EWI anticipates that social mood is about to accelerate toward the negative, and this includes the development of a deepening deflation.
The April 2018 Elliott Wave Theorist mentioned a list of scenarios to expect. Here's just one of them:
Rising interest rates will cause interest payments to overwhelm the federal budget as well as the budgets of numerous states and municipalities.
By the same token, individuals who are laden with borrowing costs will also be overwhelmed.
Read this excerpt from an April 2, 2018 Bloomberg article titled "Rising Rates Sounding Alarm Bells for Debt-Laden U.S. Consumers":
A healthy economy can be a dangerous thing.
Americans have a history of loading up on debt in good times, then paying dearly when the bills come due.
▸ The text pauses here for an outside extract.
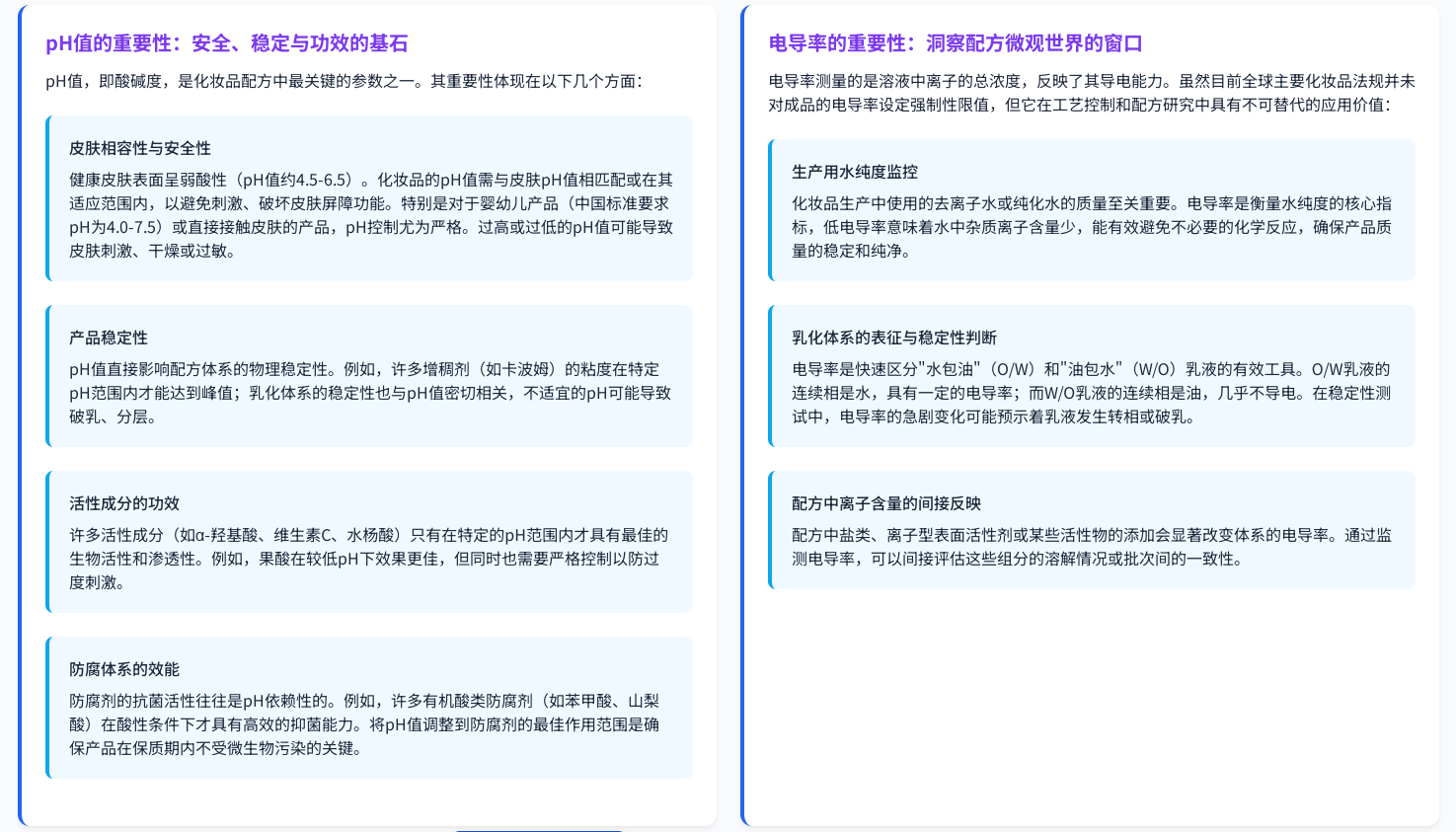Click the 防腐体系的效能 card title

(124, 669)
Adding to the pain: A booming economy is often accompanied by rising interest rates, which make mortgages, credit cards and other debt much more expensive.
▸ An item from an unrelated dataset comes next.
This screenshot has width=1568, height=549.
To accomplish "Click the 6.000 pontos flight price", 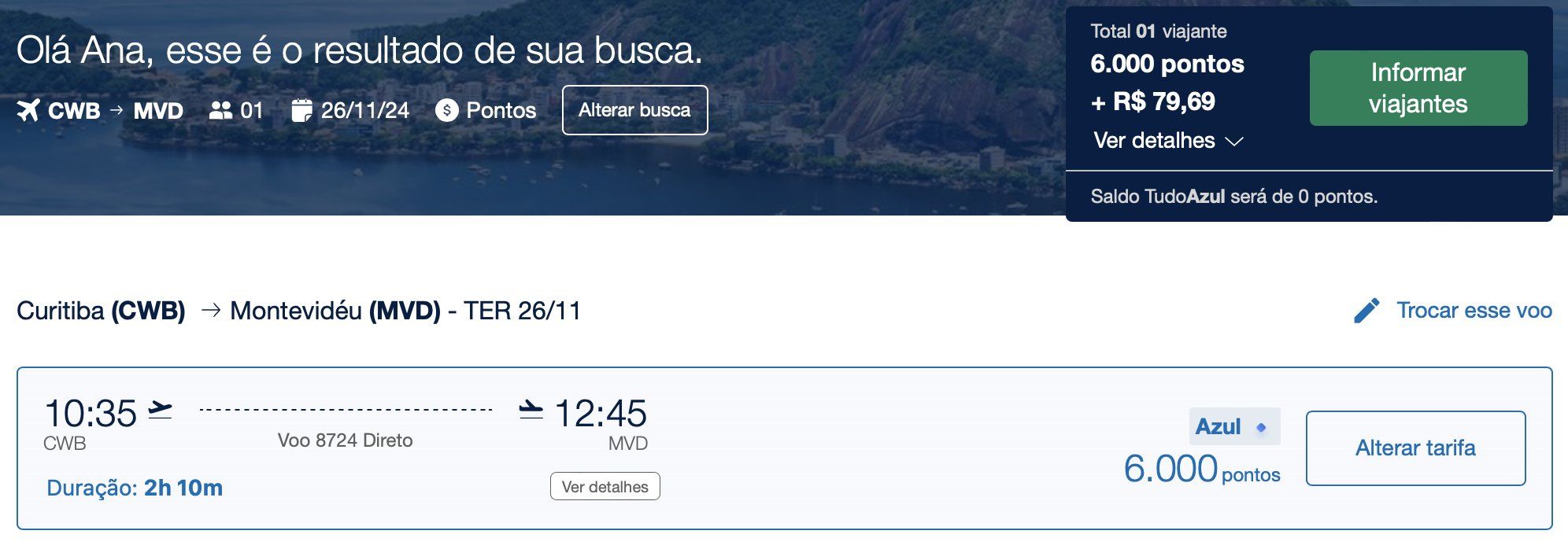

As the U.S. Federal Reserve raises rates, there are signs that consumers could be putting themselves in peril.
"When consumers are confident, or over-confident, is when they get into credit-card trouble," said [the] education manager at Debt Reduction Services Inc. in Boise, Idaho. The nonprofit credit counseling service has seen a noticeable uptick in people looking for help with their debt, [said the education manager].
Spending on U.S. general purpose credit cards surged 9.4 percent last year, to $3.5 trillion, according to industry newsletter Nilson Report. Card delinquencies are also rising. U.S. household debt climbed in the fourth quarter at the fastest pace since 2007, according to the Federal Reserve.
"There are warning signs out there," said [a] senior analyst at the Aite Group. Especially concerning is a surge in student and auto loans over the past decade, [the analyst] said.